While discussing a form of a standard, it seems reasonable to take its purposes as a starting point.
In order to facilitate data import/export, we need common import/export format (formats) for collection data. Field content definitions seem to be the most appropriate form. But, they are valuable in a context of data structure only. So, the standard should specify a set of collection objects, with a set of attributes (fields) for each object. Logical data type (character, numeric, binary, etc.) and maximal size of a value of every attribute are important. We have to take into consideration limited field length in the most DBMSs, while discussing import/export format.
Data quality depends on both correct structure (namely, precise identification of objects and their relations) and a set of attributes implemented. Some implementation techniques (e.g., normalization, in the case of relational database) may determine data quality significantly. So, for that purpose a standard should identify objects to be supported (at least, the most principal ones), together with their relations and attributes. Some implementation rules should be also considered.
There are two things needed for software integration. The first is a logical interface for the main collection objects, based on the core information model (logical formats of queries, transactions, determination, etc). The second is a set of data formats and APIs for queries, requests, reports, spatial data, etc. In some cases, implementation details should be considered, for example, while discussing Web interface for collection data (CGI). Maybe, it'll be better to make a set of extensions for the Standard for applications of that kind. Data protection would be also discussed here.
A framework for software development needs a core information model, the most principal design patterns and some implementation rules (generally, concerning user interface) to be proposed.
I agree with you, that simple data dictionary (a list of fields with descriptions) is not suitable for the Standard. Any purpose we are discussing needs at least basic data structures to be described. For import/export, complex data dictionary is suitable enough. For data quality, software integration and development, some elements of information model are extremely important.
I don't think it's a good idea to make a standard as a detailed information model, for the latter depends on the purpose of the particular application, implementation techniques, skill of developers and so on. However, we should carefully identify the most significant and constant part of the model (core model).
By all the reasons discussed, I'd like to propose the following structure of the Standard:
The Standard would be also partitioned, if needed, corresponding to data areas covered (e.g., gathering and identification, collection management, descriptions and experimental data, etc.).

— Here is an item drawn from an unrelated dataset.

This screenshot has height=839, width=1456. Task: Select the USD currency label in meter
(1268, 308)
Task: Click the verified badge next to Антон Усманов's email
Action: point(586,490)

In some cases, it would be difficult to provide a strong standard. We'd not be able to standardize all possible kinds of applications for accession data. So, it would be useful to establish minimal obligatory requirements for any data set and/or software package, and, for some cases, propose an optional part of the standard. For example, some objects and attributes would be marked as required, while some other - as optional.
Anyway, I'm sure that we'll have to use modelling techniques while working with the Standard. We'll not be able to avoid some modelling activities even if we're going to provide import/export formats, because the latter should be structured. The final result (document to publish) is another story. However, diagrams are often more easy to understand than lists of fields or dictionaries like Content Standard for Geographical Metadata.
While choosing methodology and techniques for the Standard, we should avoid any assumptions on implementation tools and techniques, because of variability of DBMSs and software development tools. We should also base the Standard on information structure, which supposes a wide range of patterns to be identified. Both hierarchical and relational models apply significant restrictions (corresponding to implementation techniques and tools) to real data model. We should also deal with data structures, which don't depend on functional model of a particular application. At the same time, behavior of collection objects is often very important (e.g., while discussing transactions of collection units).
From this point of view, object-oriented modelling has many important advantages, while comparing with structured analysis and design methods. In general, it corresponds with requirements mentioned above. I skip here a detailed comparison of object-oriented and structured techniques. I'd write more on this subject, if needed. Object-oriented methods usually require more skill from analyst or designer, but good logical model described in terms of object-oriented model isn't too difficult to understand for inexperienced readers. Object design usually produces much more complicated models, but system and object design are out of the Standard scope.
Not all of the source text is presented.